Posted: Tue Feb 17, 2009 4:32 pm
by gfoot
Hmm, that worked really well for you.

The relative frequencies of homophones of the same plaintext letter should have been completely even, but this caused problems because the actual frequencies of the individual ciphertext characters made it really obvious which ones were matching homophones - you could just read it off the frequency table.
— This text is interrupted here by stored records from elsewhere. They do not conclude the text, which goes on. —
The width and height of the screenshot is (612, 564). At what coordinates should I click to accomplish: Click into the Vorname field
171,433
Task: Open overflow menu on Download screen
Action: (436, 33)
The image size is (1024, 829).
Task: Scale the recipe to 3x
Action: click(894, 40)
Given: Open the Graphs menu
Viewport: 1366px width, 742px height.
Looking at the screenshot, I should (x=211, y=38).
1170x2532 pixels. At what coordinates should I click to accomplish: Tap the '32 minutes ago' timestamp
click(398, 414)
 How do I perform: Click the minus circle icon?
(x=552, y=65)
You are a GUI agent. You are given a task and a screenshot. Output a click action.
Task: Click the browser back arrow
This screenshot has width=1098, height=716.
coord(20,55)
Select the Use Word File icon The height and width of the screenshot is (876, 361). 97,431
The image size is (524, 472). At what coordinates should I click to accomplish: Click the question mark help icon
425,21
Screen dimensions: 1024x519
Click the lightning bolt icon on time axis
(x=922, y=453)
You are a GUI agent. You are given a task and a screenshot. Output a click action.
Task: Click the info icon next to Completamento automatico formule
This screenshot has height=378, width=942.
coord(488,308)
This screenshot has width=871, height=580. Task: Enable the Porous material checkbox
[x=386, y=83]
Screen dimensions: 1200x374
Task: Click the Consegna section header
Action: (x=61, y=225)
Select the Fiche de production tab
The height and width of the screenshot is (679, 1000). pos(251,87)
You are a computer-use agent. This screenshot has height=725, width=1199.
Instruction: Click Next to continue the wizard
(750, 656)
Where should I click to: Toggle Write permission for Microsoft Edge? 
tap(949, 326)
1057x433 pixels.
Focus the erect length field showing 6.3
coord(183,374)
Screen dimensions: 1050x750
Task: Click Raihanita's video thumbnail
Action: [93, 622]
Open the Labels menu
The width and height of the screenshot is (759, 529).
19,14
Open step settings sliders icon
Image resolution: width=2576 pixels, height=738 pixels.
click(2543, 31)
I think the Ys had 68 or 69 occurences, the Xs had about 60, the Ws had about 45, and the Zs had about 63. It was too obvious which were which, even from single letter analysis. So I remapped some of them, changing occurences of one homophone into another for the same letter, to scramble the individual frequencies a bit. In the final ciphertext, the homophones for one letter do not actually have the same basic frequency (especially for something like w).

Bearing that in mind, I would have thought your reliance on the unnormalized frequencies matching would not work as well as it did!

As I said in the challenge text, it might be worth running your solver on half or a quarter of the input data, to see how well it does. It's trickier on less data, but my test solver managed quite well with some modifications.

My test solver is far from perfect - I know two obvious ways to extend it, but I don't know the maths for one and the other is not a well-defined problem so needs some experimentation. Hopefully I'll find time to try these out sometime, then I think I could analyze smaller plaintext sizes - my current solver works fine on the first 250 characters, but I lose faith in it for smaller sample sizes.

Posted: Wed Apr 13, 2016 12:14 am
by Hippo
Yep with that assumption it is doable, but it would be easy to encode in a way to break this assumption.

... I have used almost the same on warmup, than I was trying to extend it to sounds same.

... I have improved my warmup method using technikue from "sociomapping" ... to put simillar elements near one other ... it clearly made 4 groups of letters even when used for 1/3 of warmup.

I have resigned on using it to sound same after the first try gave wrong results.